La fête de saint Nicolas, célébrée le 6 décembre, est l’une des traditions les plus vivaces du nord-est de la France. Héritée du culte de Nicolas de Myre, évêque du IVe siècle réputé pour sa générosité envers les enfants, elle est profondément ancrée en Lorraine — où la basilique de Saint-Nicolas-de-Port constitue un lieu de dévotion depuis le Moyen Âge — mais aussi en Alsace et dans le Nord.
La chanson illustre fidèlement les gestes rituels de la tradition : les enfants déposent leurs souliers devant la cheminée, rédigent une lettre de vœux et laissent un bol de blé pour l’âne du saint.

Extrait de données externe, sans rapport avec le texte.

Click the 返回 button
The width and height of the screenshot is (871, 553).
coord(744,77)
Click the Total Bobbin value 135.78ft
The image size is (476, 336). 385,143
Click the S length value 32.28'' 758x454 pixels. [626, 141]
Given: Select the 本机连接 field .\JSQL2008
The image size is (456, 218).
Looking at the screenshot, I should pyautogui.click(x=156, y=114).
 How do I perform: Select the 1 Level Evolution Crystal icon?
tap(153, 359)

Ce dernier détail, présent dans de nombreux témoignages folkloriques du XIXe siècle, évoque la figure d’un voyageur céleste qui parcourt les foyers dans la nuit du 5 au 6 décembre.

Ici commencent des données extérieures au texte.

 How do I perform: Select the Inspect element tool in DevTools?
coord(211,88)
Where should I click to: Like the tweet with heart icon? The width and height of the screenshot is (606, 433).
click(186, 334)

Appartenant à la tradition orale, ce chant fait partie du vaste corpus de comptines et chants populaires qui accompagnent la Saint-Nicolas dans les familles et les écoles du nord-est de la France. Son air simple et ses strophes courtes, adressées directement au saint, en font un chant aisément mémorisable, transmis de génération en génération sans auteur identifié.
La chanson demeure vivante dans les fêtes scolaires et associatives du 6 décembre, particulièrement en Lorraine, en Alsace et dans le Nord. Elle perpétue une tradition d’attente et de générosité qui précède en France l’avènement du Père Noël.